> **Required work**:
No pictures go into the copy. Write out exactly the lines below from the one containing "Open the WP31SC.0.5-1蜗轮轴 drawing file" through the one containing "Task: Click the 查询 search button".

> **Record extracts**:
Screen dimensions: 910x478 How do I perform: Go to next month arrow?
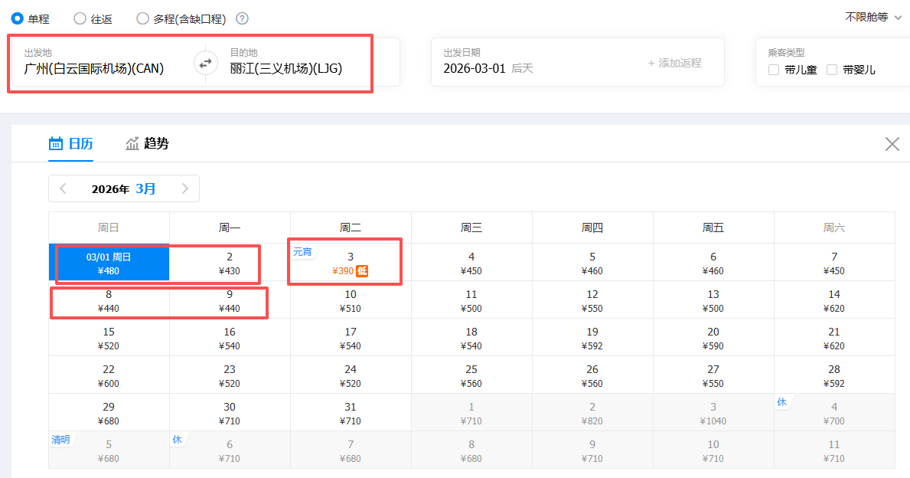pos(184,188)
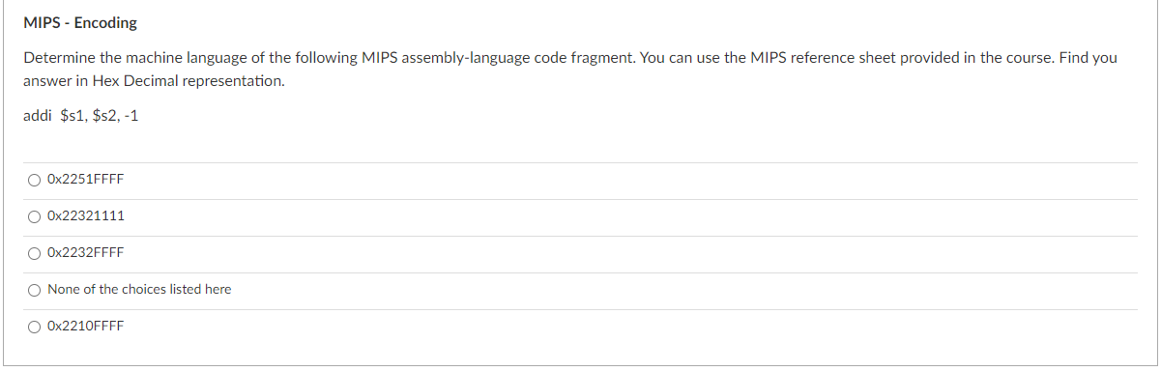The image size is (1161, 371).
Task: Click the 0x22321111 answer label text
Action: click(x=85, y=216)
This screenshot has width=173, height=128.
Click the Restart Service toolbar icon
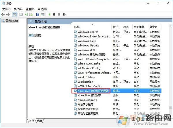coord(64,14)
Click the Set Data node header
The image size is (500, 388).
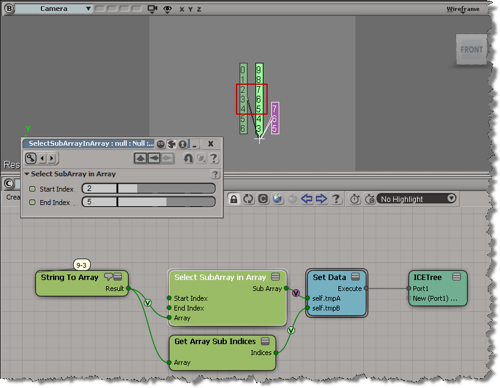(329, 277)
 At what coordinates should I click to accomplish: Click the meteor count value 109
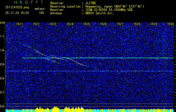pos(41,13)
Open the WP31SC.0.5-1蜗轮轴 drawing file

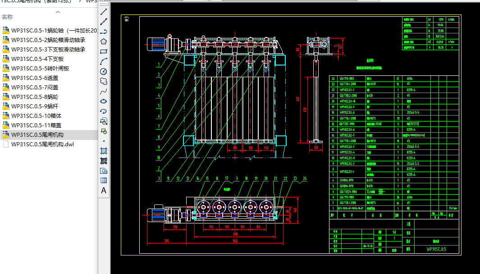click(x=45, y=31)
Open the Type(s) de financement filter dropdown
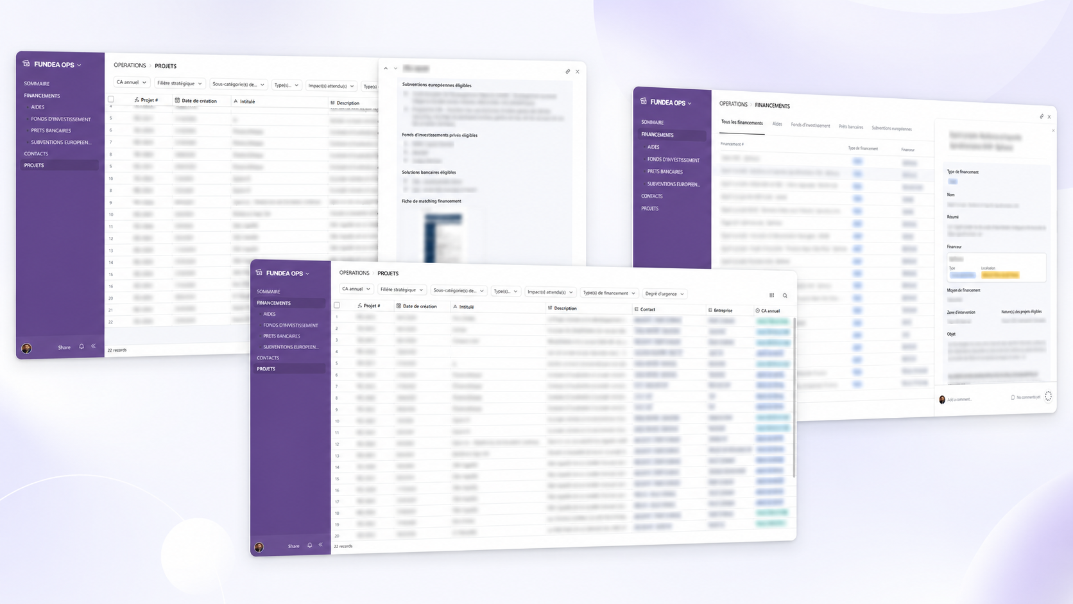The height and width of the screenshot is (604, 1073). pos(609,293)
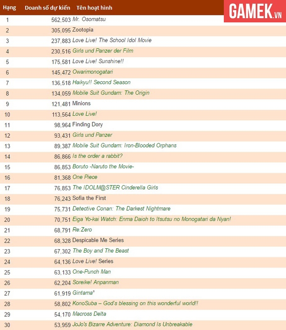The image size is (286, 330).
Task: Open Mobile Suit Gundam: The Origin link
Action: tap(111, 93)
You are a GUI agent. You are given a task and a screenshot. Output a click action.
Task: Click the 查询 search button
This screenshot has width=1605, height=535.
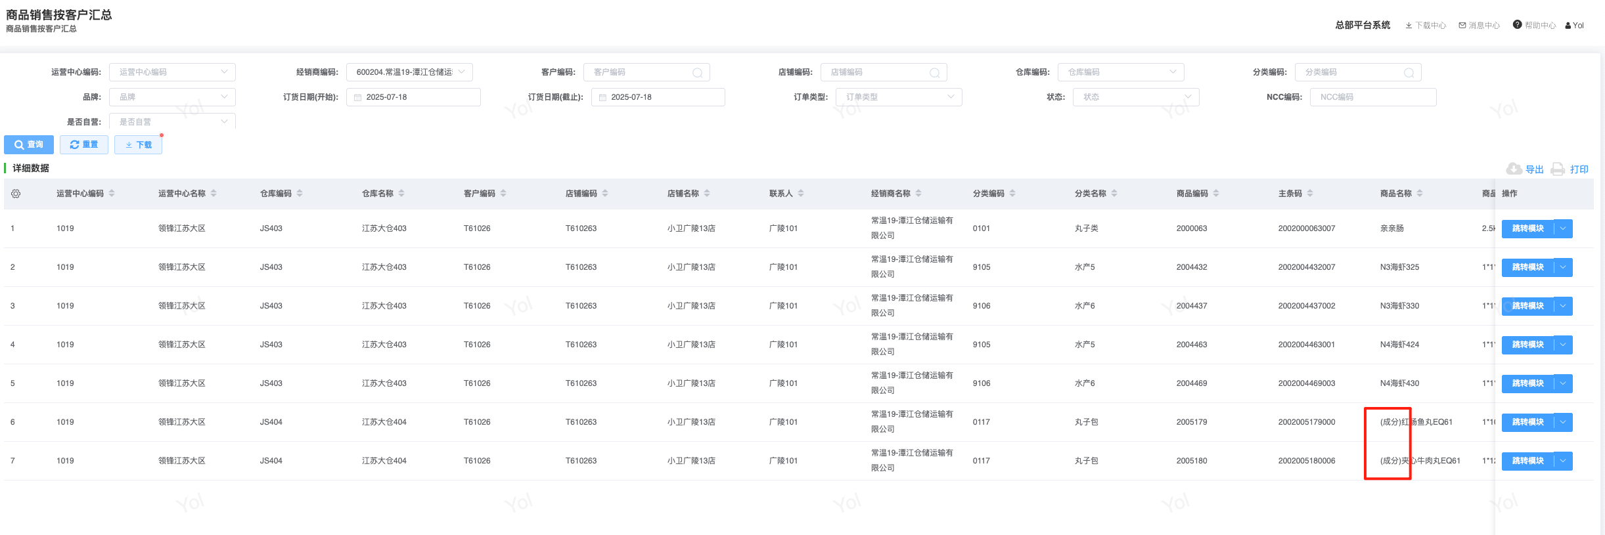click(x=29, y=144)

* * *

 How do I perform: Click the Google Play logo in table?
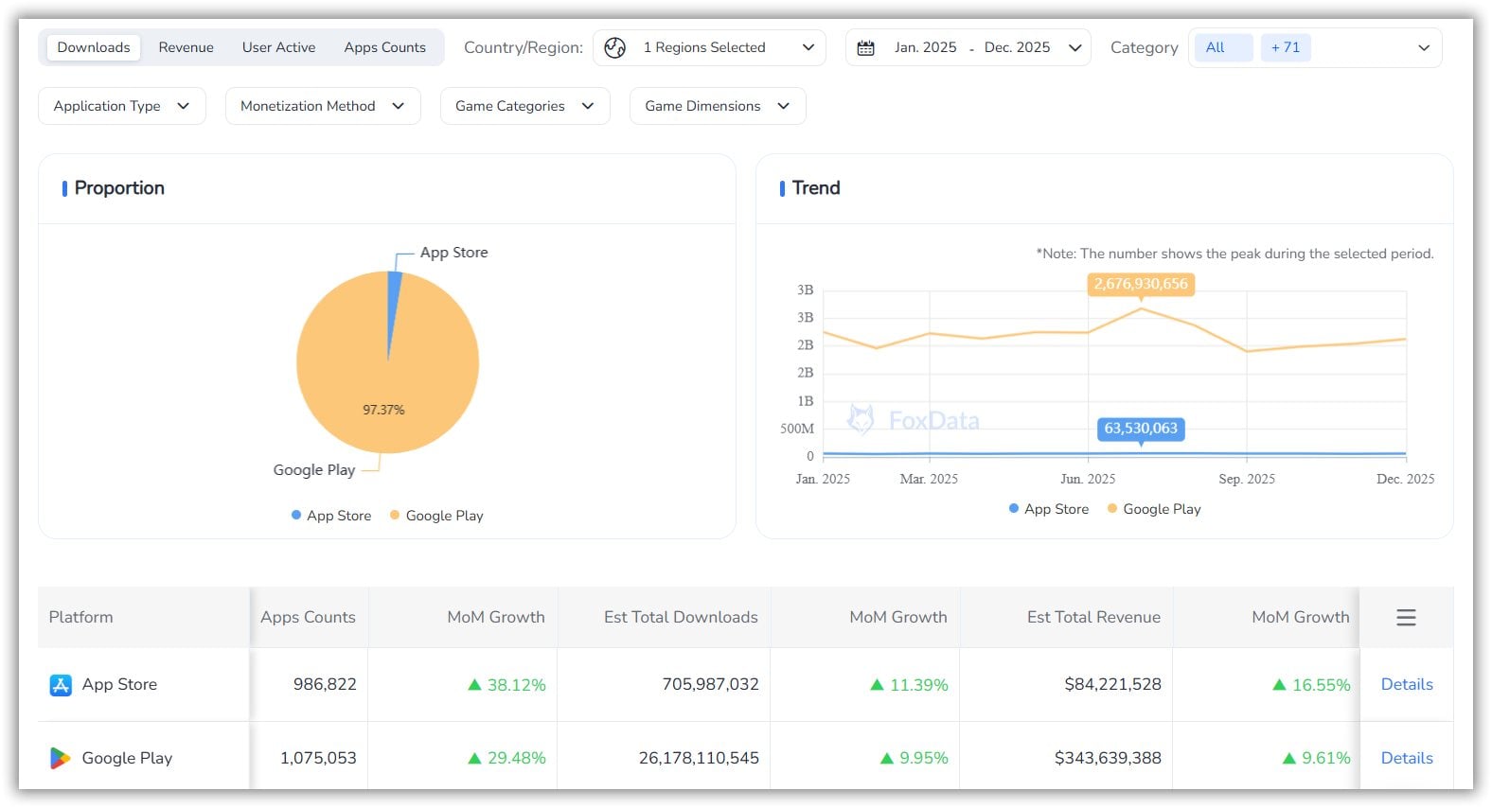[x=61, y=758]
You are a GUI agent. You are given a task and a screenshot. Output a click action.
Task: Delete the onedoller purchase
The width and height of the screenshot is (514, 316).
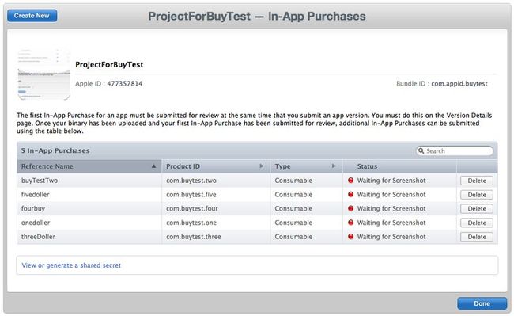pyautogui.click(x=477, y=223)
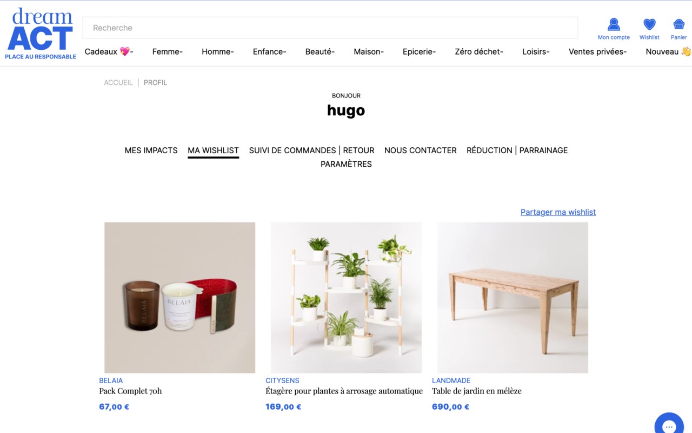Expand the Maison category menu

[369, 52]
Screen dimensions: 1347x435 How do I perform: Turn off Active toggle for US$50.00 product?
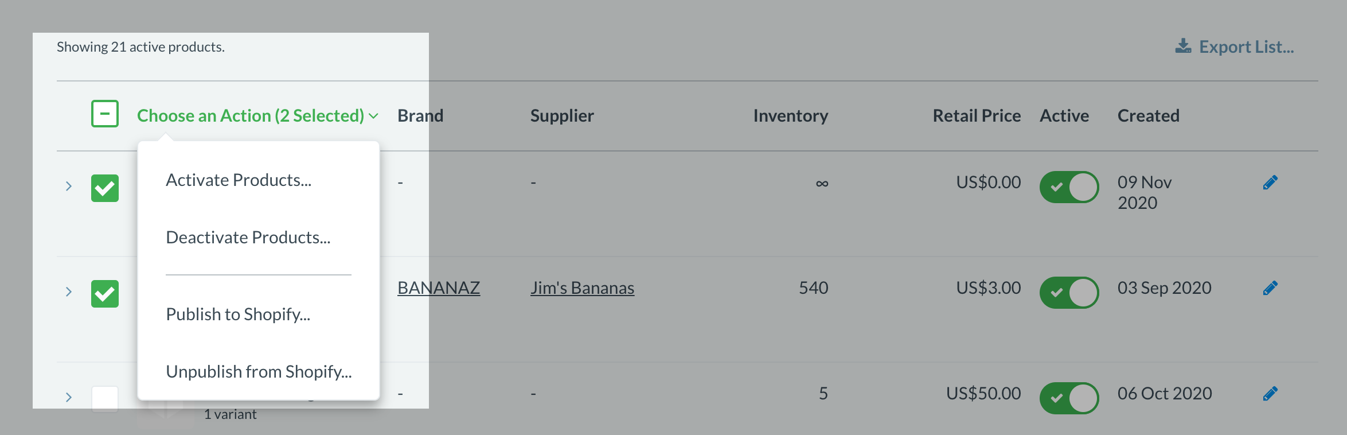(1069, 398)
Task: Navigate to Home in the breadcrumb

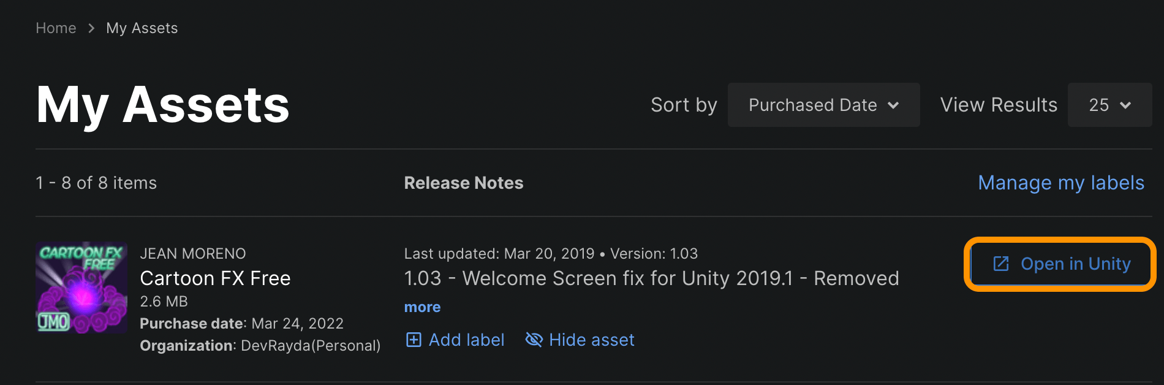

> **Exercise output**:
Open the WP31SC.0.5-1蜗轮轴 drawing file

click(x=45, y=31)
Open the Type(s) de financement filter dropdown
The height and width of the screenshot is (604, 1073). pos(609,293)
The image size is (286, 330).
Task: Open Mobile Suit Gundam: The Origin link
Action: tap(111, 93)
You are a GUI agent. You are given a task and a screenshot. Output a click action.
Task: Click the 查询 search button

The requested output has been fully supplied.